The ongoing military conflict in the Middle East has adversely impacted on the Sri Lankan tea industry as the exporters are unable to supply tea to the region. The exporters estimate the revenue loss at about $ 10-15 million per week. The exporters have orders in hand for supply of tea and it is the logistical issues and war risk preventing them fulfilling such orders.
Approximately 52% of Sri Lanka’s tea exports reach the region that mainly come from the low grown area of the country dominated by tea smallholder farmers. According to 2025 tea export statistics, about 125 million kilograms of Ceylon tea were exported to the Middle East, with an estimated value of USD 750 million. The major importing countries of Ceylon Tea in the region include Iraq, Iran, Libya, Turkey, Saudi Arabia, Syria, and the United Arab Emirates. Though Libya, Turkey can be reached via Africa the exorbitant freight charges have prevented the buyers in those countries from importing tea at the moment.

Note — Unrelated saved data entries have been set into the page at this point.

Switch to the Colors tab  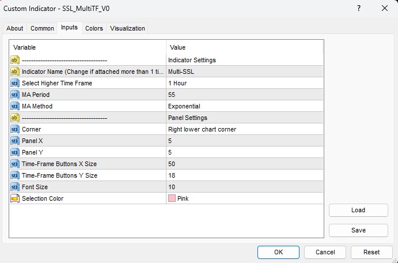coord(94,28)
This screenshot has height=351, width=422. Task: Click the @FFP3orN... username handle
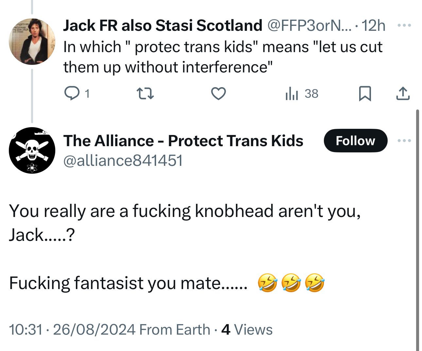tap(309, 25)
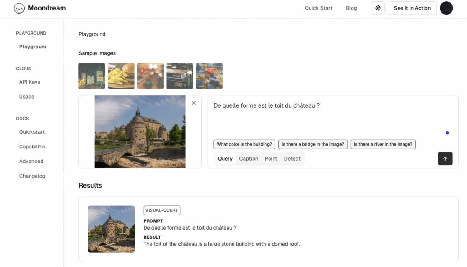Switch to the Detect mode tab
The image size is (467, 267).
292,159
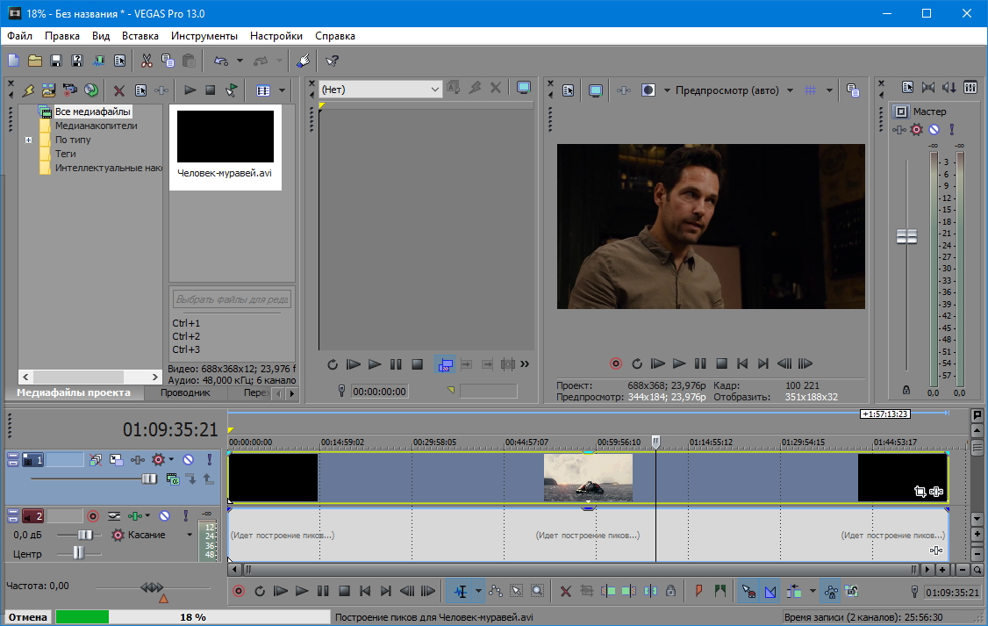
Task: Switch to the Проводник tab
Action: (x=184, y=393)
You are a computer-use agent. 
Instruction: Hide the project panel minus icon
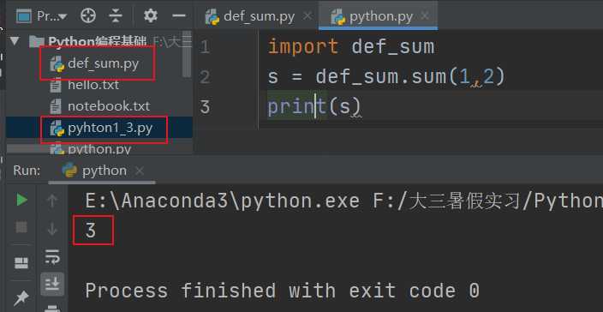(x=179, y=15)
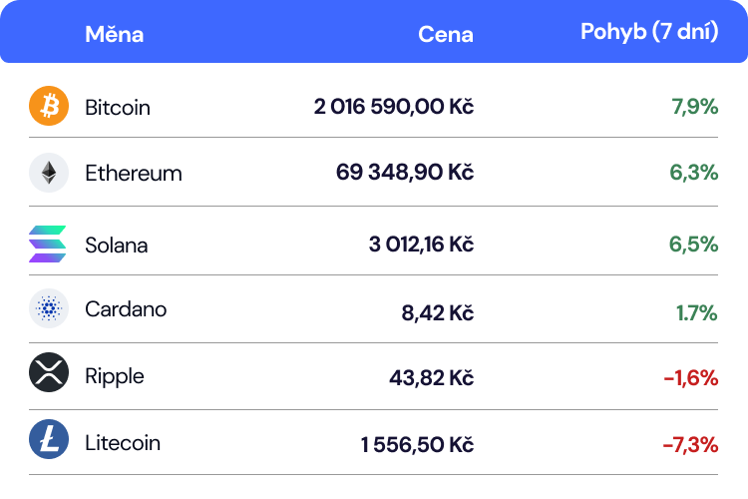748x499 pixels.
Task: Click Ethereum price 69 348,90 Kč
Action: pos(404,173)
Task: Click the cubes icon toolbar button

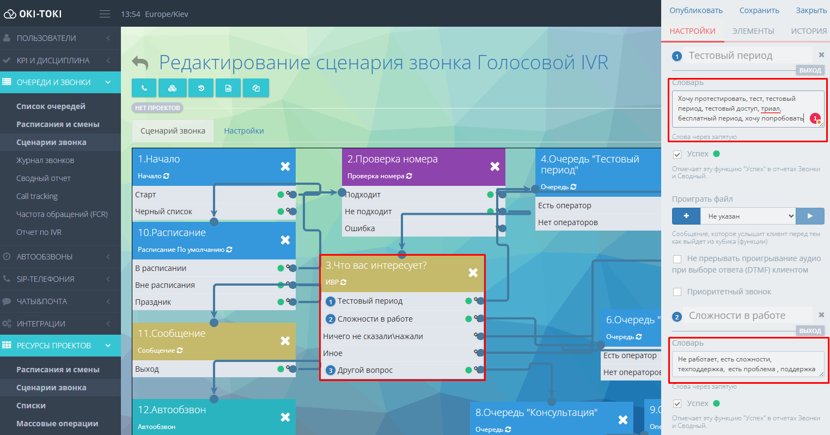Action: (x=172, y=88)
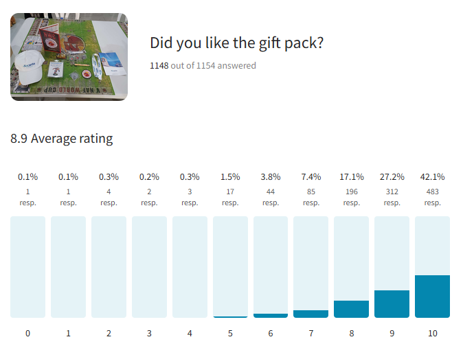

The supply routes to middle east countries go via Strait of Hormuz and Red sea Suez Canal. Although there is no blockade on Suez Canal, due to the war risk both channels are currently not used by the major shipping lines. The tea exports to the region have almost come to a standstill due to the following reasons:
- All major shipping lines suspended their services to the region immediately after the outbreak of the conflict.
- Several seaports in the region were temporarily closed during the initial stages.
- Although a few shipping lines resumed limited operations from 4th March, freight charges have increased significantly by approximately USD 1,800 for a 20’ container and USD 3,000 for a 40’
- Existing insurance coverage obtained by exporters is no longer valid.
- There is a lack of regular and scheduled vessels operating from Colombo to Middle Easterndestinations.
The tea exporters are experiencing serious cash flow constraints, as payments for shipments already dispatched have been delayed due to the unsettled situation in the region. This has restricted exporters’ buying capacity and that was evident at this week’s tea auction, where overall prices declined by about Rs. 50/ per kg while low grown tea prices declined by about Rs. 75/ per kg.
If the situation continues for few more weeks it will have a serious impact on the tea auction as buyers may curtail the purchase of tea if the outward movements are restricted. This could directly impact on the income of the tea smallholder farmers.
In January 2026, the country earned $ 121.8 million from tea exports compared to $ 112.7 million in January 2025 (a 5% increase). The figures for February 2026 are not yet available but should be either similar to last year or higher. The disruption to tea exports in March will certainly affect the volume and value of the exports though the exact amounts cannot be estimated at this point.
According to the available data Sri Lanka has settled about 95% of the debt to Iran by supplying tea to Iran under the Tea for Oil mechanism. Even if the military conflict comes to an end Sri Lanka will find it difficult to continue to supply tea to Iran unless a new mechanism is introduced. Under the prevailing US sanctions on Iran, the exporters may not be able to supply tea to Iran outside the barter system. Iran purchases about 11 million kg of tea from Sri Lanka annually under the barter deal.
The situation was discussed with the Minister of Plantation & Community Infrastructure at a meeting held on the 4th March 2026.
In order to mitigate the impact on the industry, the tea industry has jointly requested the government to support in addressing the cash flow issue and consider absorbing a part of the additional freight and insurance charges. It has also requested government intervention to obtain the balance payment of about $ 50 million due on tea shipments already made to Iran under the barter deal.